Grève contre la réforme des retraites: quand les grands-parents sont mobilisés

Une femme et un enfant devant une école élémentaire de Rouen (photo d'illustration). - Lou Benoist-AFP
Ils sont particulièrement mis à contribution depuis le 5 décembre. Dans bien des foyers, notamment franciliens, grands-pères et grands-mères ont été appelés à la rescousse alors que la mobilisation contre la réforme des retraites a perturbé le fonctionnement des écoles et des établissements de la petite enfance. Sans compter les problèmes de transports en commun aussi bien pour ces professionnels que pour les parents, impliquant une nouvelle logistique quant à la garde des enfants.
"Sportif et un peu rock'n roll"

> Consigne:
Rédigez la suite de l'article sur les grands-parents mobilisés pendant la grève contre la réforme des retraites. Les items qui suivent n'ont aucun lien avec l'article.

> Lignes enregistrées:
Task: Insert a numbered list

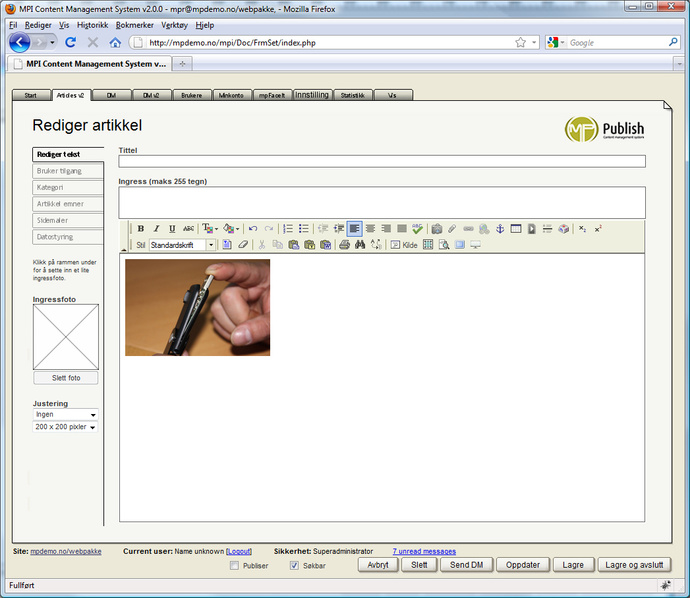Action: [x=288, y=229]
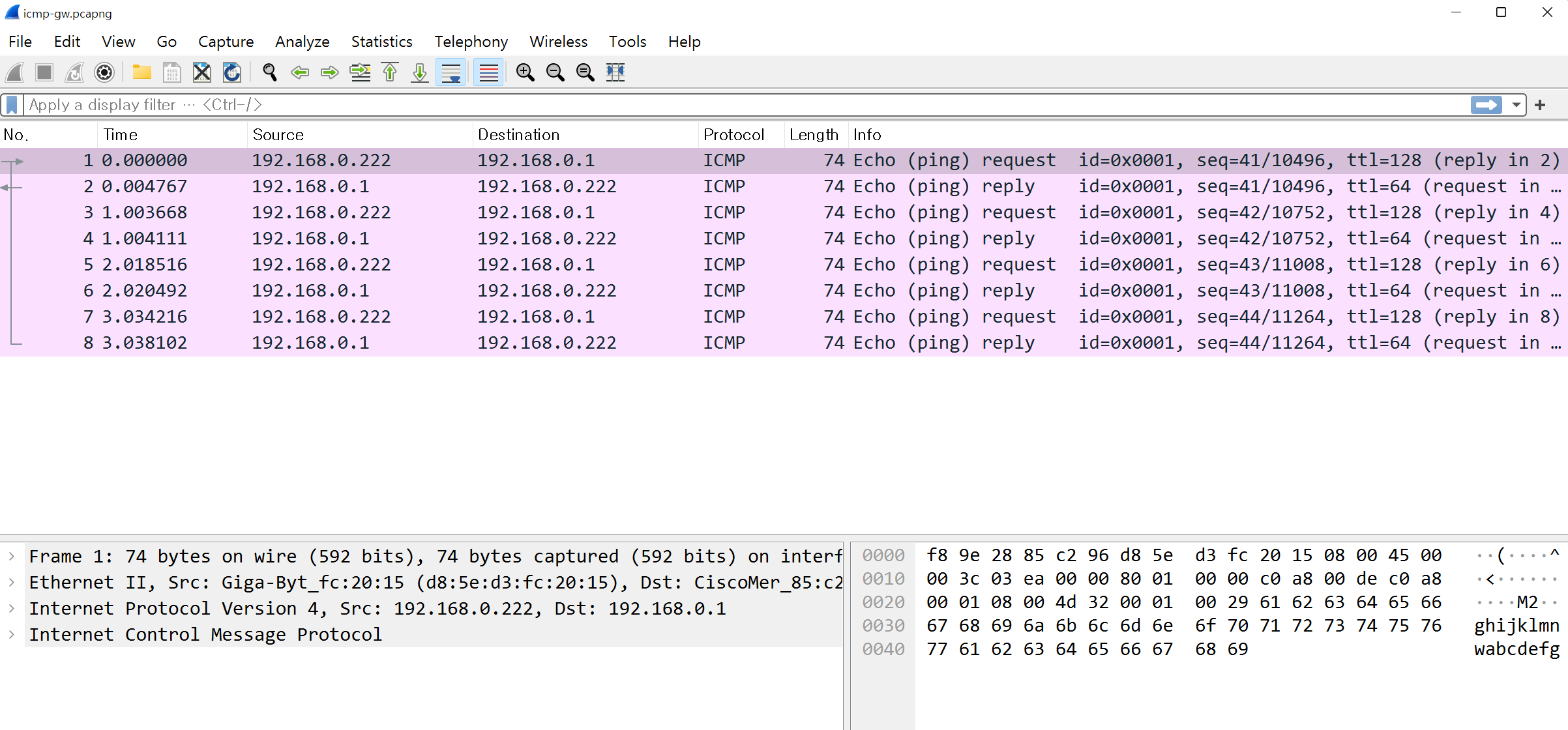Click the apply filter arrow button
This screenshot has height=730, width=1568.
(x=1486, y=105)
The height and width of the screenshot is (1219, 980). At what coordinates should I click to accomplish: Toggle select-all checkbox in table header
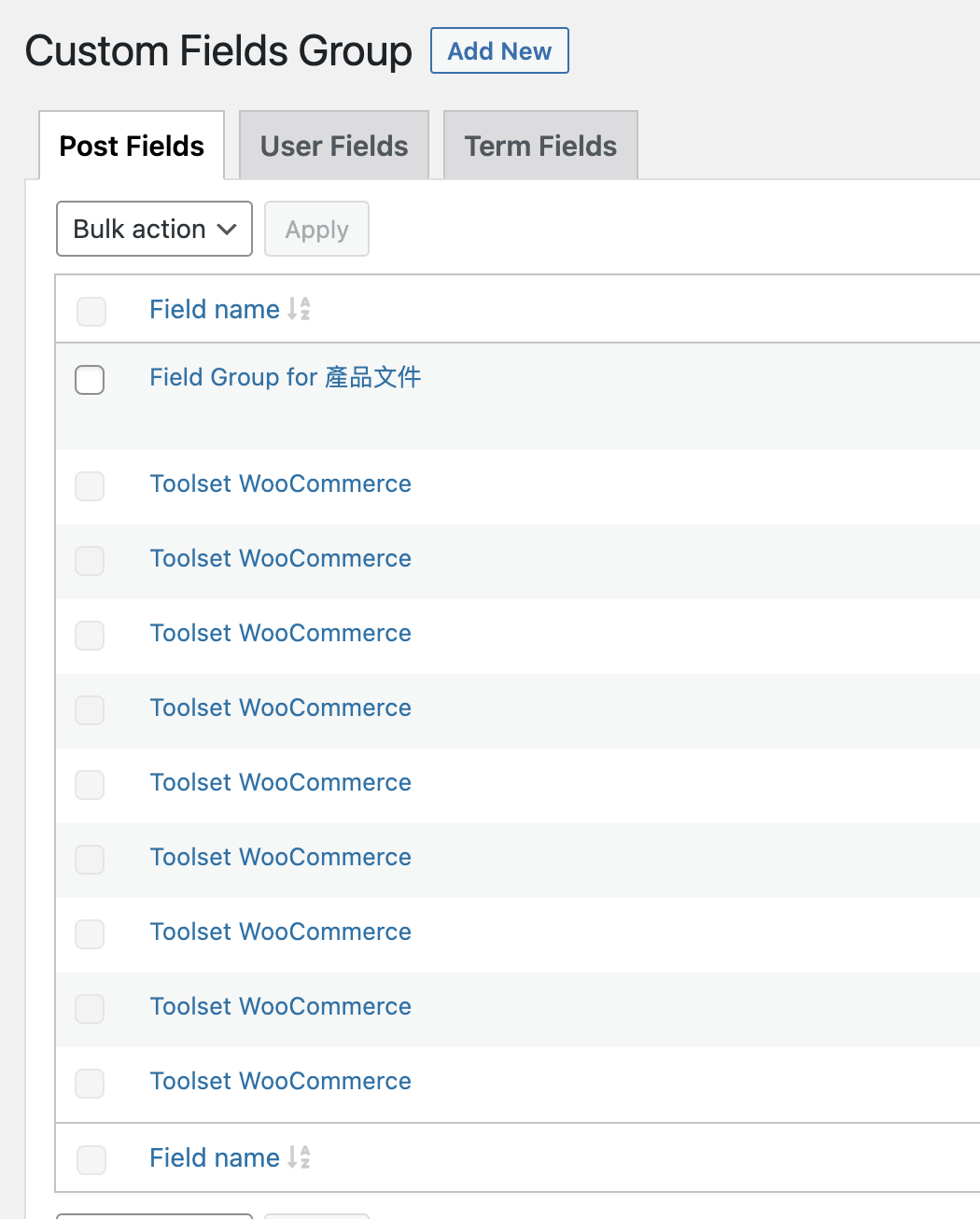click(91, 311)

> Réponse:
Michèle Roudeau et son époux, grands-parents de Camille, 3 ans, et Joachim, 7 mois, ont ainsi mis leurs activités entre parenthèses pendant une dizaine de jours afin de venir en aide à leur fils et belle-fille. Ce qui a nécessité une certaine organisation: ils résident à Sainte-Geneviève-des-Bois, dans l'Essonne, à environ vingt-quatre kilomètres au sud-ouest de la capitale, alors que leurs petits-enfants sont à Montreuil, dans le Grand Paris, en Seine-Saint-Denis. Il n'était ainsi pas envisageable pour eux de faire les allers-retours en voiture tous les jours, au risque de passer plusieurs heures dans les embouteillages et de ne pas arriver à temps.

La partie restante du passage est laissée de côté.